══ AVAILABLE DATA

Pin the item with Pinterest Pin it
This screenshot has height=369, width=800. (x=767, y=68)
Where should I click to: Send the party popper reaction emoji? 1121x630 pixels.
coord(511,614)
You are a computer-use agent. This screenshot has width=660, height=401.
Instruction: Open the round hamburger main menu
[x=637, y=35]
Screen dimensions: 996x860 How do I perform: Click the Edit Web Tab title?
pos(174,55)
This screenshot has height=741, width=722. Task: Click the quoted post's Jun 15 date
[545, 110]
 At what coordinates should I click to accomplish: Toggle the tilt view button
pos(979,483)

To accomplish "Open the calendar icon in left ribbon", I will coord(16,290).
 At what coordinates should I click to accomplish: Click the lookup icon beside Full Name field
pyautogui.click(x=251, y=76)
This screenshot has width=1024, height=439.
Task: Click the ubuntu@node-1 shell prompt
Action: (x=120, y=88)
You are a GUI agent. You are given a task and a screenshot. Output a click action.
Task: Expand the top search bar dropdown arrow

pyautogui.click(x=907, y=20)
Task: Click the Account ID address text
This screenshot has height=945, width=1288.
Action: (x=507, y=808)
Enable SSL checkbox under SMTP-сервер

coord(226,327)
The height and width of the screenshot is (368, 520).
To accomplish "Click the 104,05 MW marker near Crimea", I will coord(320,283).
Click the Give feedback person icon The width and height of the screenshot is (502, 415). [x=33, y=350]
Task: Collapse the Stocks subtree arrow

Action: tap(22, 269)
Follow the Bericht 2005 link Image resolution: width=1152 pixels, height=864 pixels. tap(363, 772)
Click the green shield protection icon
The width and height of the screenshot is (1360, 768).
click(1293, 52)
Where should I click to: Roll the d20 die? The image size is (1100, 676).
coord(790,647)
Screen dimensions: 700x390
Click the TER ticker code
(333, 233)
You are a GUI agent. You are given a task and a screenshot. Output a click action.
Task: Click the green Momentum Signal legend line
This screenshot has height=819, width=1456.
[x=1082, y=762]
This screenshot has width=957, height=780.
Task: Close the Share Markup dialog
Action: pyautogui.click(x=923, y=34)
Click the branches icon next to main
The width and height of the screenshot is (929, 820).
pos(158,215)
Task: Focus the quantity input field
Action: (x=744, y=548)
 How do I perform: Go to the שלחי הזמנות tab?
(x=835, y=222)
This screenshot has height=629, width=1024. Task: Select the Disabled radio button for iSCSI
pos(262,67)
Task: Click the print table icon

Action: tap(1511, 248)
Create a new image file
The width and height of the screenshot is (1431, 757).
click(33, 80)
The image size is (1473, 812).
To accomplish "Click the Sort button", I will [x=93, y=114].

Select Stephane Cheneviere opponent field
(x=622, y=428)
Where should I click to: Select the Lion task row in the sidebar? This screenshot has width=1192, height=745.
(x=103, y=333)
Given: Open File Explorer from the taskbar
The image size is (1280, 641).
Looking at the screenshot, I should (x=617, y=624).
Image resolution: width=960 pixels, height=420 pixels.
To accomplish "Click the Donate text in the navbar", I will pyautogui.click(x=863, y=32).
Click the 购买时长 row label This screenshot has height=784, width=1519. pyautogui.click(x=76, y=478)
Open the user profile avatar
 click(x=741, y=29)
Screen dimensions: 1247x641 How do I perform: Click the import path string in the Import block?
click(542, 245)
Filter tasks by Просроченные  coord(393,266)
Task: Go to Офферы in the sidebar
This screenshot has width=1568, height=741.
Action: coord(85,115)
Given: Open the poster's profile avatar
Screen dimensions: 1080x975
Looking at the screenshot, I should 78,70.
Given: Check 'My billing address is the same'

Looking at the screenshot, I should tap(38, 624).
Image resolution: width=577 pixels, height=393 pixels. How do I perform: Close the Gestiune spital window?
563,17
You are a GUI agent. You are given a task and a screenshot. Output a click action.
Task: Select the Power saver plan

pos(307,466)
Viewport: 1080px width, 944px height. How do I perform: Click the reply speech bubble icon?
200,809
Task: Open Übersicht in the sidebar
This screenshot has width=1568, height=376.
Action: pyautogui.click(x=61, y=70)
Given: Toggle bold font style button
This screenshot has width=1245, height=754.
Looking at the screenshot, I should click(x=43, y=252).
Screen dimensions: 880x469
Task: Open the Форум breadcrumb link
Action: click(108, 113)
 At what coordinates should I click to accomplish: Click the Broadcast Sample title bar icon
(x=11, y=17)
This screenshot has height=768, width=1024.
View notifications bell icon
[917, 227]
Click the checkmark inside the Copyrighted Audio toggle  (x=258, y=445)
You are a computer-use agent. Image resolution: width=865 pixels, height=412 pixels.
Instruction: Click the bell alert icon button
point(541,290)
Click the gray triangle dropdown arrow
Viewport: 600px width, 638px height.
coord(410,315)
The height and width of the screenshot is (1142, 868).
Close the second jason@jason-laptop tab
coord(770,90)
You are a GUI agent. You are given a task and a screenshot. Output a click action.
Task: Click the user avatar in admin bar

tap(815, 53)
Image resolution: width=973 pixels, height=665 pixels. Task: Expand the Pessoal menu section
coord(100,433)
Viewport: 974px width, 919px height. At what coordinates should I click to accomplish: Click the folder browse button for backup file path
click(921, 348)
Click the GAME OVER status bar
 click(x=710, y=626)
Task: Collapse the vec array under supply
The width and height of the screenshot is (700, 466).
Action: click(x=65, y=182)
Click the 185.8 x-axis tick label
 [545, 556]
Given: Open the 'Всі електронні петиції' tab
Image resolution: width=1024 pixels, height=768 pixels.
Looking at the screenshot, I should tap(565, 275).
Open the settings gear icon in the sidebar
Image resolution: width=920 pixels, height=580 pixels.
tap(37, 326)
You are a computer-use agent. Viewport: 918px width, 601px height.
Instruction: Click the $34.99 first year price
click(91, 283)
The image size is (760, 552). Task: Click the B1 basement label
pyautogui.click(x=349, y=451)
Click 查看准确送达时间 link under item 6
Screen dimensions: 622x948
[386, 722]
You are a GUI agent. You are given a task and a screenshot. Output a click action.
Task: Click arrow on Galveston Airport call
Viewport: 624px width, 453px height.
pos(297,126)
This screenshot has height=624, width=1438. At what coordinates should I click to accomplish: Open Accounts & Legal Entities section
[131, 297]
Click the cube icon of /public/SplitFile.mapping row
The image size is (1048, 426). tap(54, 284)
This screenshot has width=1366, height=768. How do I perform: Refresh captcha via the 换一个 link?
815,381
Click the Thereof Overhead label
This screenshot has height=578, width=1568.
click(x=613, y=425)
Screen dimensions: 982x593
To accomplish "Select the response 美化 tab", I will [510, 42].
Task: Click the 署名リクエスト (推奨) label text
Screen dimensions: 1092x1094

════

(WHAT THE TASK ASKS) Your answer should consist only of the count of lines in the data that contain "text".

(RESPONSE AREA) 3